> Given instruction
Add 32 to every number in the coordinates, and reproduce each line of the records from the line with "22 [Posts published" through the last line of the records, both ends included. Omit the pictures from the output.

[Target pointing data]
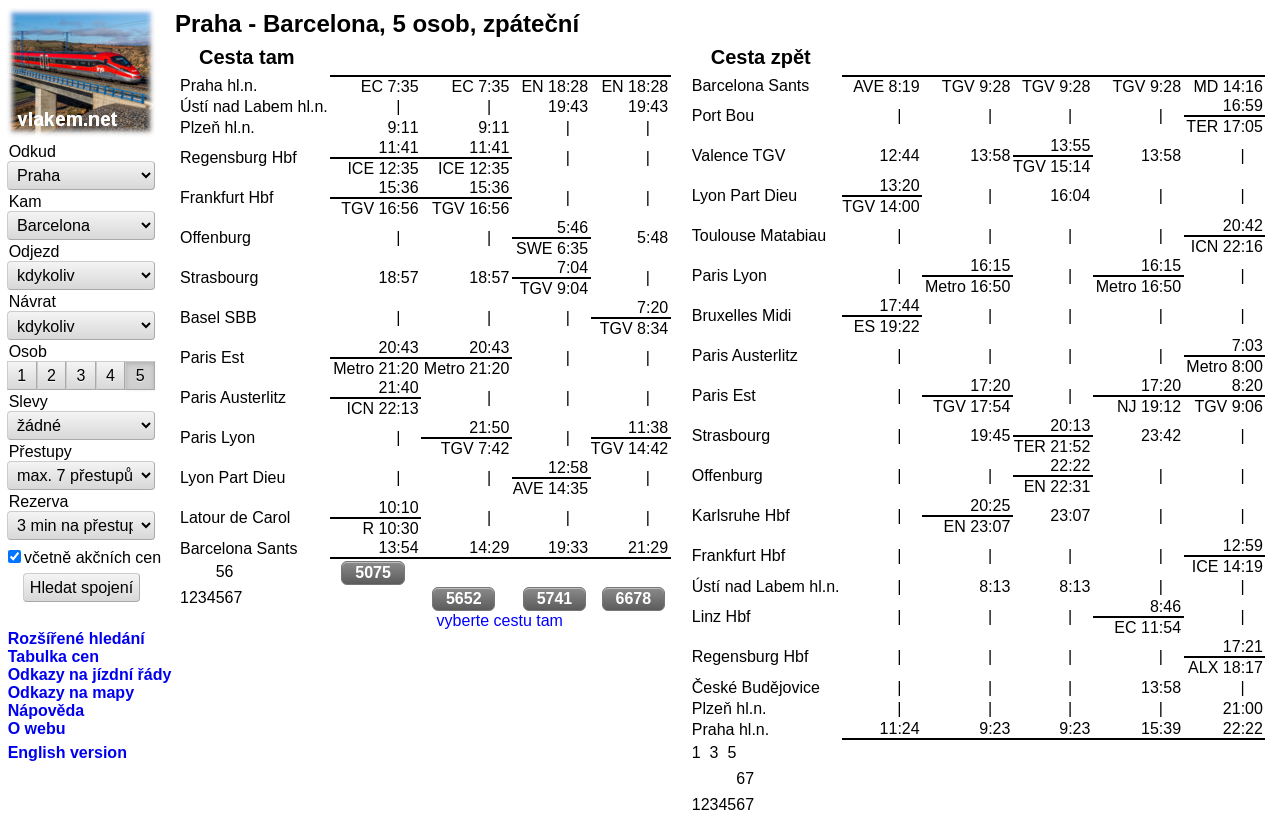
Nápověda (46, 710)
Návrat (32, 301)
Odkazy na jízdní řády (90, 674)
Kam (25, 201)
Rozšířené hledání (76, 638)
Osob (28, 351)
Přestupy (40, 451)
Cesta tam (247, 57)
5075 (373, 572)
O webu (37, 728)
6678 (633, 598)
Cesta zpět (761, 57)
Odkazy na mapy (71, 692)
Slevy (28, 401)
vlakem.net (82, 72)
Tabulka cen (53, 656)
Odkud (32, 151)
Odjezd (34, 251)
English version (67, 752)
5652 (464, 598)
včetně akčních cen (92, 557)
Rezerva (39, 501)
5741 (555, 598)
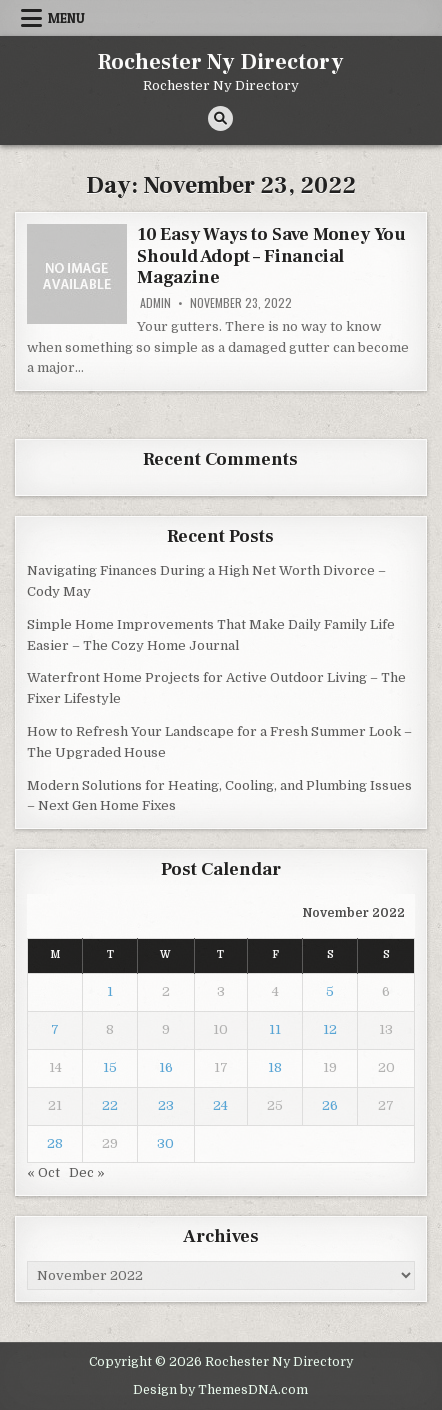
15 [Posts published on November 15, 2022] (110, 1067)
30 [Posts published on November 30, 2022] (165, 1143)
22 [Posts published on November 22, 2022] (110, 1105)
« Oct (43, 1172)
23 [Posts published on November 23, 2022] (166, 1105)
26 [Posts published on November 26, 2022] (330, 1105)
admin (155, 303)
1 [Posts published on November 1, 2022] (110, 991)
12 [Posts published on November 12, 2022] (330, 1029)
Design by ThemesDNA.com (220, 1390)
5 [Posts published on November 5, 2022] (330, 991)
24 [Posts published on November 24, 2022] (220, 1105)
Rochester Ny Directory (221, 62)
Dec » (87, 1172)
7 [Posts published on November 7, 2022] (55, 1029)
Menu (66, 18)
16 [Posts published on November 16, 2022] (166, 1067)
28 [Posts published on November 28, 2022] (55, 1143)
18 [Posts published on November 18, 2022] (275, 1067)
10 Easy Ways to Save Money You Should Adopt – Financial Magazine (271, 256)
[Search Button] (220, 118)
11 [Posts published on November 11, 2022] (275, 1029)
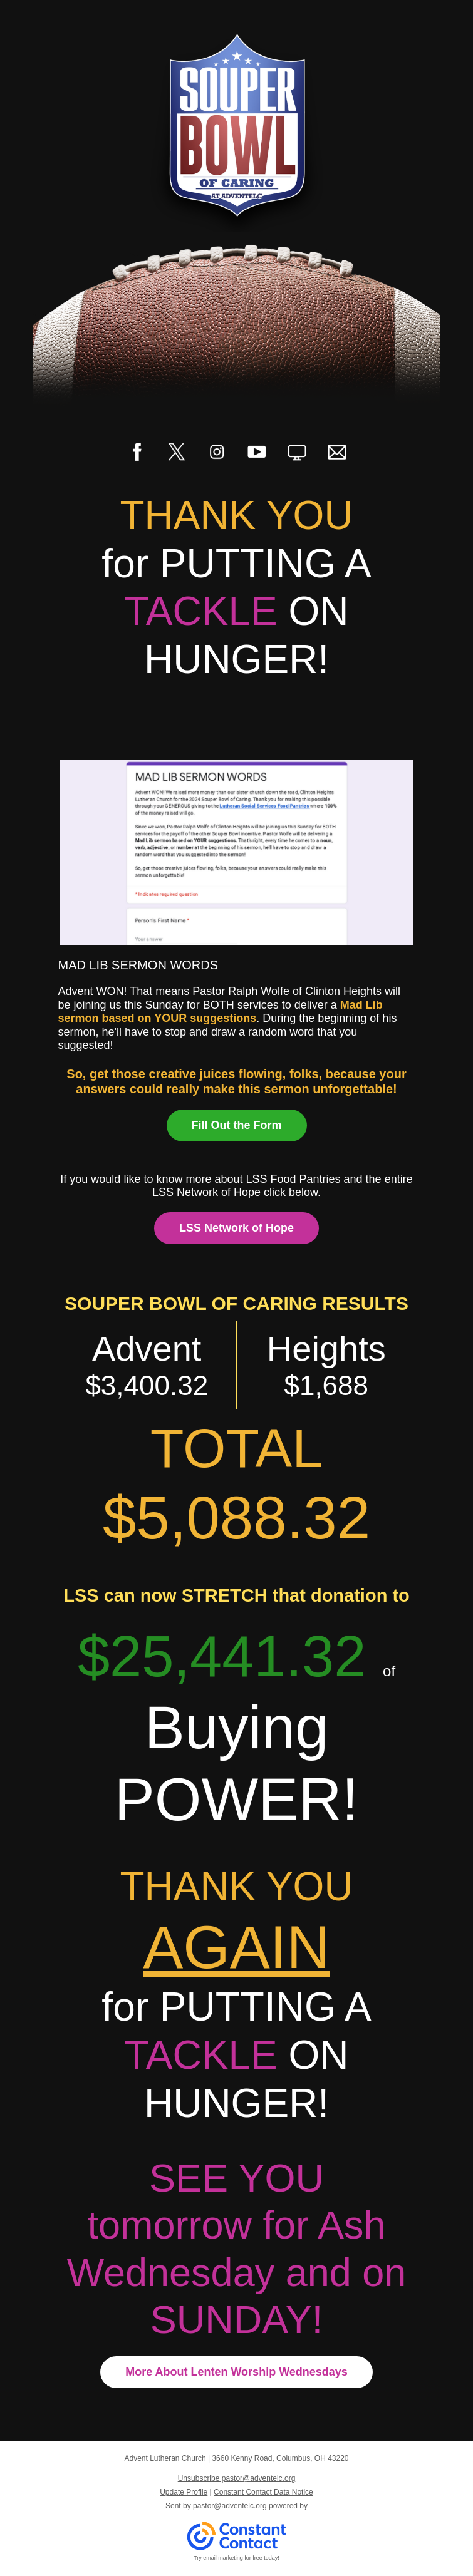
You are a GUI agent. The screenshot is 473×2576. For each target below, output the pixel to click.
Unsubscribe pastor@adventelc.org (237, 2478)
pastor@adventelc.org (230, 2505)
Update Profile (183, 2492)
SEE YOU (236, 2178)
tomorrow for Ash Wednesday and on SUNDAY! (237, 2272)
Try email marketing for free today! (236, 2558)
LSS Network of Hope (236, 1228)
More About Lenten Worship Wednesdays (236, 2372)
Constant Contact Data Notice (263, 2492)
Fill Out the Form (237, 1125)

> Exercise output
22 [Posts published on November 22, 2022] (142, 1137)
« Oct (75, 1204)
23 [Posts published on November 23, 2022] (198, 1137)
26 [Posts published on November 26, 2022] (362, 1137)
admin (187, 335)
1 [Posts published on November 1, 2022] (142, 1023)
12 [Posts published on November 12, 2022] (362, 1061)
Design by ThemesDNA.com (252, 1422)
5 [Posts published on November 5, 2022] (362, 1023)
24 [Posts published on November 24, 2022] (252, 1137)
Rochester Ny Directory (253, 94)
Dec » (119, 1204)
7 [Posts published on November 7, 2022] (87, 1061)
Menu (98, 50)
16 [Posts published on November 16, 2022] (198, 1099)
28 [Posts published on November 28, 2022] (87, 1175)
18 [Posts published on November 18, 2022] (307, 1099)
10 Easy Ways to Save Money You Should Adopt – Financial Magazine (303, 288)
[Search Button] (252, 150)
11 [Posts published on November 11, 2022] (307, 1061)
You are a GUI agent. The screenshot is 473×2576. For each target below, output the pixel to click.
Unsubscribe pastor@adventelc.org (269, 2510)
pastor@adventelc.org (262, 2537)
Update Profile (215, 2524)
SEE YOU (268, 2210)
tomorrow for Ash Wednesday and on SUNDAY! (269, 2304)
Try email marketing for free today! (268, 2590)
LSS Network of Hope (268, 1260)
More About Lenten Worship Wednesdays (268, 2404)
Constant Contact Data Notice (295, 2524)
Fill Out the Form (269, 1157)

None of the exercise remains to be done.